Directions
The material below holds a span beginning at the line with "The image size is (1502, 812)." and ending at the line with "Given: Switch to the Pre-request Script tab". Quote that span exactly, both ends included, and only that span.

Records provided
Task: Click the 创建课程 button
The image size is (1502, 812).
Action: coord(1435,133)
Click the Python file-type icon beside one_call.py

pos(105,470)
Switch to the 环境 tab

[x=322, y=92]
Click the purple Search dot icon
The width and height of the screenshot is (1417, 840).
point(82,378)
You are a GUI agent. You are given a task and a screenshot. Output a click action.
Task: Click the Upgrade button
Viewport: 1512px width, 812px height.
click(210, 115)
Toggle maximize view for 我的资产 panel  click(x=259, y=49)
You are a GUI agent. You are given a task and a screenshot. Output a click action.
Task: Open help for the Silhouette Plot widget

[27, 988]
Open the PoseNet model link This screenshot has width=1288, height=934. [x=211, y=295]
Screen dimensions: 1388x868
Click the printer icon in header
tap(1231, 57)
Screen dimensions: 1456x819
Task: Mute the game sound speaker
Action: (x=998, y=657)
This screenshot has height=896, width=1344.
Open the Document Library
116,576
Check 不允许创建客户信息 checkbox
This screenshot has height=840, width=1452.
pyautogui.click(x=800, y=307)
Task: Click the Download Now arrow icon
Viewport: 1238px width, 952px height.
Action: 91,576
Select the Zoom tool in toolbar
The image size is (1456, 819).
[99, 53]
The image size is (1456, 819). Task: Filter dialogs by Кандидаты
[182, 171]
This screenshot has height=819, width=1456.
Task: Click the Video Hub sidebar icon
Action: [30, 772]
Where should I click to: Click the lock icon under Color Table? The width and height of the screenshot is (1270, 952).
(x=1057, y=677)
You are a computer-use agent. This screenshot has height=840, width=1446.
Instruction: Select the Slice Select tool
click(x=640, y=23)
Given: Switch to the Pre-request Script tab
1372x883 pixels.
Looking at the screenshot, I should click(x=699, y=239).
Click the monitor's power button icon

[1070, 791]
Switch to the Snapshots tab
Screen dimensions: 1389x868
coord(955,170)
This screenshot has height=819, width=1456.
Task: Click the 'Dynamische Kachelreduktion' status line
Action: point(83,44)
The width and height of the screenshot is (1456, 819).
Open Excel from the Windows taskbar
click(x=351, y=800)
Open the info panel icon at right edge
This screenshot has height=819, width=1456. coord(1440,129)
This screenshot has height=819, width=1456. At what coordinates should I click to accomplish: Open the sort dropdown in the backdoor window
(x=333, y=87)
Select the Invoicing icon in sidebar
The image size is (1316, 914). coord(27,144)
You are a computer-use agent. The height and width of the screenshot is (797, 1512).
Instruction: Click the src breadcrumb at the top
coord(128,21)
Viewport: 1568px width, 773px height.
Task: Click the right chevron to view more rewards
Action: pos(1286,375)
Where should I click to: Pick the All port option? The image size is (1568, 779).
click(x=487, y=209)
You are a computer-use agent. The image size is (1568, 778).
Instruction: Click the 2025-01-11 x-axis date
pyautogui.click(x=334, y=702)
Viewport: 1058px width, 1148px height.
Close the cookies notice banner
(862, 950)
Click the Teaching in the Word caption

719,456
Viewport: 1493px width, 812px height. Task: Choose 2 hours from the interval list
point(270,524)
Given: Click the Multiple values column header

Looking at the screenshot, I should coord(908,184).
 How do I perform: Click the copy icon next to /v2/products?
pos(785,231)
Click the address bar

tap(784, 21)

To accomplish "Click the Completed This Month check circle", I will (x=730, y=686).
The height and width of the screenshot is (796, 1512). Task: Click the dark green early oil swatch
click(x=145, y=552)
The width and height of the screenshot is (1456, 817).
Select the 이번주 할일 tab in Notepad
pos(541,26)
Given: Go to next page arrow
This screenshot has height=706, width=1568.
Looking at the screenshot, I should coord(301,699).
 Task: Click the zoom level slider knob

Task output
The image size is (1502, 812).
Action: coord(1435,133)
Click the Python file-type icon beside one_call.py

pos(105,470)
Switch to the 环境 tab

[x=322, y=92]
Click the purple Search dot icon
The width and height of the screenshot is (1417, 840).
point(82,378)
You are a GUI agent. You are given a task and a screenshot. Output a click action.
Task: Click the Upgrade button
Viewport: 1512px width, 812px height.
click(210, 115)
Toggle maximize view for 我的资产 panel  click(x=259, y=49)
You are a GUI agent. You are given a task and a screenshot. Output a click action.
Task: Open help for the Silhouette Plot widget

[27, 988]
Open the PoseNet model link This screenshot has width=1288, height=934. [x=211, y=295]
Screen dimensions: 1388x868
Click the printer icon in header
tap(1231, 57)
Screen dimensions: 1456x819
Task: Mute the game sound speaker
Action: (x=998, y=657)
This screenshot has height=896, width=1344.
Open the Document Library
116,576
Check 不允许创建客户信息 checkbox
This screenshot has height=840, width=1452.
pyautogui.click(x=800, y=307)
Task: Click the Download Now arrow icon
Viewport: 1238px width, 952px height.
Action: 91,576
Select the Zoom tool in toolbar
The image size is (1456, 819).
[99, 53]
The image size is (1456, 819). Task: Filter dialogs by Кандидаты
[182, 171]
This screenshot has height=819, width=1456.
Task: Click the Video Hub sidebar icon
Action: [30, 772]
Where should I click to: Click the lock icon under Color Table? The width and height of the screenshot is (1270, 952).
(x=1057, y=677)
You are a computer-use agent. This screenshot has height=840, width=1446.
Instruction: Select the Slice Select tool
click(x=640, y=23)
Given: Switch to the Pre-request Script tab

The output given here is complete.